### [PROBLEM TO SOLVE]
The entries below are to be written out again without alteration.
━━━━━ GIVEN INFORMATION ━━━━━
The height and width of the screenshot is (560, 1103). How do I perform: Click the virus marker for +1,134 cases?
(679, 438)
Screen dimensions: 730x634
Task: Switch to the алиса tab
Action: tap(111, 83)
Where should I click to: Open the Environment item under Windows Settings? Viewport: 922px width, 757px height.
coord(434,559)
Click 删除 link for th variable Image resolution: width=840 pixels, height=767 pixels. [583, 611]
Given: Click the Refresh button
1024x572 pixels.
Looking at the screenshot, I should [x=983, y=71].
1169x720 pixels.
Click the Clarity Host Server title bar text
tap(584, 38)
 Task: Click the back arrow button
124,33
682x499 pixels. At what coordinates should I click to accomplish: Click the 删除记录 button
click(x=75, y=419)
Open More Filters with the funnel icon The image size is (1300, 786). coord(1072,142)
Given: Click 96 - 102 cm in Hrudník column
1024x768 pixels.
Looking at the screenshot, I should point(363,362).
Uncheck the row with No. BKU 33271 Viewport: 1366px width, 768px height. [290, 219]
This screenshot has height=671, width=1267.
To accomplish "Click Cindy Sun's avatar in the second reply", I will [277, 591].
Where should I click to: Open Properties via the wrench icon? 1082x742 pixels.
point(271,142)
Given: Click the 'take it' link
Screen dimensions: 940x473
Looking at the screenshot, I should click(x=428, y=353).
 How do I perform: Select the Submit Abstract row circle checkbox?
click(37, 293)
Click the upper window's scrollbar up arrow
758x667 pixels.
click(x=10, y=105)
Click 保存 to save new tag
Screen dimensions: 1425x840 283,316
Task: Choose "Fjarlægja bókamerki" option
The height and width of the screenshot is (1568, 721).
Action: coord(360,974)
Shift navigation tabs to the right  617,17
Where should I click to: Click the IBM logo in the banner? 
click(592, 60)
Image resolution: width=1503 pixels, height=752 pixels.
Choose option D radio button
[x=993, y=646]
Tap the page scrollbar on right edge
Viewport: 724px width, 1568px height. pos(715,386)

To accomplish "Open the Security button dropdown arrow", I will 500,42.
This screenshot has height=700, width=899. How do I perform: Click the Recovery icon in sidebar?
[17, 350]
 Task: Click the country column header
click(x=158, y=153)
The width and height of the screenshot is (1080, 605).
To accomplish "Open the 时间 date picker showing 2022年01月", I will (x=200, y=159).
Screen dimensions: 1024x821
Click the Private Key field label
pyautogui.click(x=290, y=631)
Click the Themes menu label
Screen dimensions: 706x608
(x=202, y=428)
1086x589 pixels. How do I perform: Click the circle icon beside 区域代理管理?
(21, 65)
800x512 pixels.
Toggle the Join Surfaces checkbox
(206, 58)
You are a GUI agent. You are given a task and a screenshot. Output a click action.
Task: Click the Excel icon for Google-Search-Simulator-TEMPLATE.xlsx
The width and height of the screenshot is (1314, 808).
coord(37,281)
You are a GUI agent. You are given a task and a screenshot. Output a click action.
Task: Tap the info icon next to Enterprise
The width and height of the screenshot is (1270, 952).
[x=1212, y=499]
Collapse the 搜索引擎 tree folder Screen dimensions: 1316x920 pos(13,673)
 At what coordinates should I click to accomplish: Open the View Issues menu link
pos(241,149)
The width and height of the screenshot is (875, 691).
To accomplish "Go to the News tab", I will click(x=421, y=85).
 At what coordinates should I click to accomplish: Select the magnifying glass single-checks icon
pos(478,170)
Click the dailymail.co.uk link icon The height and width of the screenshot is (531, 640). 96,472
━━━━━
### [WRITTEN SOLUTION]
The height and width of the screenshot is (560, 1103). How do I perform: Click the virus marker for +1,134 cases?
(679, 438)
Screen dimensions: 730x634
Task: Switch to the алиса tab
Action: tap(111, 83)
Where should I click to: Open the Environment item under Windows Settings? Viewport: 922px width, 757px height.
coord(434,559)
Click 删除 link for th variable Image resolution: width=840 pixels, height=767 pixels. [583, 611]
Given: Click the Refresh button
1024x572 pixels.
Looking at the screenshot, I should [x=983, y=71].
1169x720 pixels.
Click the Clarity Host Server title bar text
tap(584, 38)
 Task: Click the back arrow button
124,33
682x499 pixels. At what coordinates should I click to accomplish: Click the 删除记录 button
click(x=75, y=419)
Open More Filters with the funnel icon The image size is (1300, 786). coord(1072,142)
Given: Click 96 - 102 cm in Hrudník column
1024x768 pixels.
Looking at the screenshot, I should point(363,362).
Uncheck the row with No. BKU 33271 Viewport: 1366px width, 768px height. [290, 219]
This screenshot has height=671, width=1267.
To accomplish "Click Cindy Sun's avatar in the second reply", I will [277, 591].
Where should I click to: Open Properties via the wrench icon? 1082x742 pixels.
point(271,142)
Given: Click the 'take it' link
Screen dimensions: 940x473
Looking at the screenshot, I should click(x=428, y=353).
 How do I perform: Select the Submit Abstract row circle checkbox?
click(37, 293)
Click the upper window's scrollbar up arrow
758x667 pixels.
click(x=10, y=105)
Click 保存 to save new tag
Screen dimensions: 1425x840 283,316
Task: Choose "Fjarlægja bókamerki" option
The height and width of the screenshot is (1568, 721).
Action: coord(360,974)
Shift navigation tabs to the right  617,17
Where should I click to: Click the IBM logo in the banner? 
click(592, 60)
Image resolution: width=1503 pixels, height=752 pixels.
Choose option D radio button
[x=993, y=646]
Tap the page scrollbar on right edge
Viewport: 724px width, 1568px height. pos(715,386)

To accomplish "Open the Security button dropdown arrow", I will 500,42.
This screenshot has height=700, width=899. How do I perform: Click the Recovery icon in sidebar?
[17, 350]
 Task: Click the country column header
click(x=158, y=153)
The width and height of the screenshot is (1080, 605).
To accomplish "Open the 时间 date picker showing 2022年01月", I will (x=200, y=159).
Screen dimensions: 1024x821
Click the Private Key field label
pyautogui.click(x=290, y=631)
Click the Themes menu label
Screen dimensions: 706x608
(x=202, y=428)
1086x589 pixels. How do I perform: Click the circle icon beside 区域代理管理?
(21, 65)
800x512 pixels.
Toggle the Join Surfaces checkbox
(206, 58)
You are a GUI agent. You are given a task and a screenshot. Output a click action.
Task: Click the Excel icon for Google-Search-Simulator-TEMPLATE.xlsx
The width and height of the screenshot is (1314, 808).
coord(37,281)
You are a GUI agent. You are given a task and a screenshot. Output a click action.
Task: Tap the info icon next to Enterprise
The width and height of the screenshot is (1270, 952).
[x=1212, y=499]
Collapse the 搜索引擎 tree folder Screen dimensions: 1316x920 pos(13,673)
 At what coordinates should I click to accomplish: Open the View Issues menu link
pos(241,149)
The width and height of the screenshot is (875, 691).
To accomplish "Go to the News tab", I will click(x=421, y=85).
 At what coordinates should I click to accomplish: Select the magnifying glass single-checks icon
pos(478,170)
Click the dailymail.co.uk link icon The height and width of the screenshot is (531, 640). 96,472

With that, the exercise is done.